Like with other forms of discovery, disputes may arise over the propriety of a subpoena. When this occurs, the Rules provide the court with the authority to quash or modify a subpoena. Id. 45(d)(3). At times the rule requires the court to exercise this authority. Id. 45(d)(3)(A). Among those circumstances are when a subpoena “requires disclosure of privileged or other protected matter, if no exception or waiver applies; or subjects a person to undue burden.” Id. 45(d)(3)(A)(iii), (iv). At other times a court has discretion whether to quash or modify a subpoena. Id. 45(d)(3)(B). But none of those circumstances are present here. Whichever standard the court is operating under, the party resisting the subpoena bears the burden of persuasion. See, e.g., Virginia Dep’t of Corr. v. Jordan, 921 F.3d 180, 189 n.2 (4th Cir. 2019), cert. denied, 140 S. Ct. 672 (2019).

*2 Along with seeking to quash or modify a subpoena, a party can ask the court to limit a subpoena’s scope through a protective order. Schaaf v. Smithkline Beecham Corp., 233 F.R.D. 451, 453 (E.D.N.C. 2005). As with all protective orders, the moving party must show that there is good cause to issue the order. Martin v. Bimbo Foods Bakers Distrib., LLC, 313 F.R.D. 1, 6 (E.D.N.C. 2016).

Glasco has not shown that the records are irrelevant to the claims and defenses in this case. The court agrees with McNeil that some of the information in his cell phone records could impact the issues before the court. So the records are discoverable.
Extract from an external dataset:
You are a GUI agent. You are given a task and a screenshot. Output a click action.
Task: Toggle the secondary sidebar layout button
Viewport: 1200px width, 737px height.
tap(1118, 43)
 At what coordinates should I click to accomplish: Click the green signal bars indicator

But while information about whether Glasco was talking or texting while driving on other occasions relates to claims and defenses, what he said or texted on days other than the day of the crash does not appear, at least at this point, to be relevant. So for days other than July 5, 2019,1 the court limits the scope of the subpoena to non-content including, but not limited to, information described in 18 U.S.C. § 2703(c)(2). T-Mobile must not produce the content of any communications from Glasco’s cell phone for days other than July 5, 2019.
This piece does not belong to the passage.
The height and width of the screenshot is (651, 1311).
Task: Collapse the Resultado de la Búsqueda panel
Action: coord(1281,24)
Although not an issue before the court, it is unclear why McNeil needed to resort to a subpoena to get the requested records. McNeil originally sought these records through a request for production, but Glasco did not produce any records, even the records from the day of the crash that he agrees are relevant. He claimed that he did not have possession of the responsive documents. Resp. in Opp. at 3.

Since McNeil’s motion did not raise this issue, the court will not address it further. But the court reminds the parties that the Federal Rules require a party responding to a document request to do more than just produce documents that are readily accessible to it. Instead, the responding party must produce responsive documents “in the responding party’s possession, custody, or control[.]” Fed. R. Civ. P. 34(a)(1). The requirement that a party must produce responsive documents within its control means that sometimes the responding party will need to obtain documents from third parties to comply with its discovery obligations. See Poole ex rel. Elliott v. Textron, Inc., 192 F.R.D. 494, 501 (D. Md. 2000) (explaining that a document is within a party’s control “[a]s long as the party has the legal right or ability to obtain the documents from another source on demand[.]”).
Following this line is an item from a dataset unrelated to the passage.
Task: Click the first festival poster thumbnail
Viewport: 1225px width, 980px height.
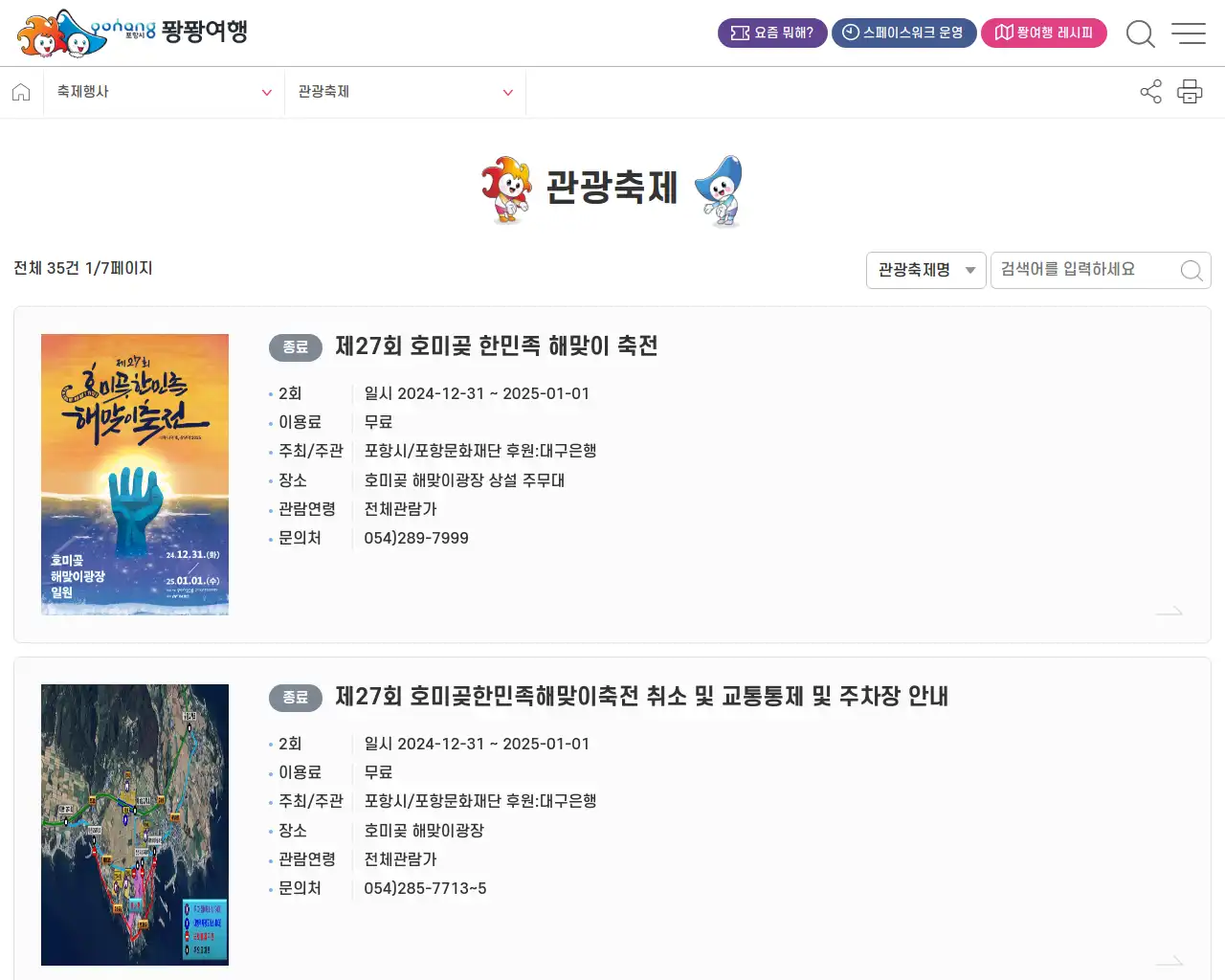Action: point(134,475)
So, for the reasons stated above, the court grants Glasco’s motion in part and denies it in part. D.E. 21. The court orders that for days other than July 5, 2019, the scope of the subpoena is restricted to non-content including, but not limited to, information described in 18 U.S.C. § 2703(c)(2).

This order does not address whether the Stored Communications Act or other federal laws restrict T-Mobile’s ability to produce the information sought by the subpoena. Instead, it only addresses the scope of information that T-Mobile ultimately produces.

McNeil must serve a copy of this order on T-Mobile in the same manner she served the subpoena. Service must occur no later than two days after the entry of this order.

*3 Each party will bear their own costs.

All Citations
Slip Copy, 2021 WL 1206588

Footnotes

1
Glasco’s discovery responses concede the relevance of his cell phone records for the day of the crash. Mem. in Supp. at 2, D.E. 22-2.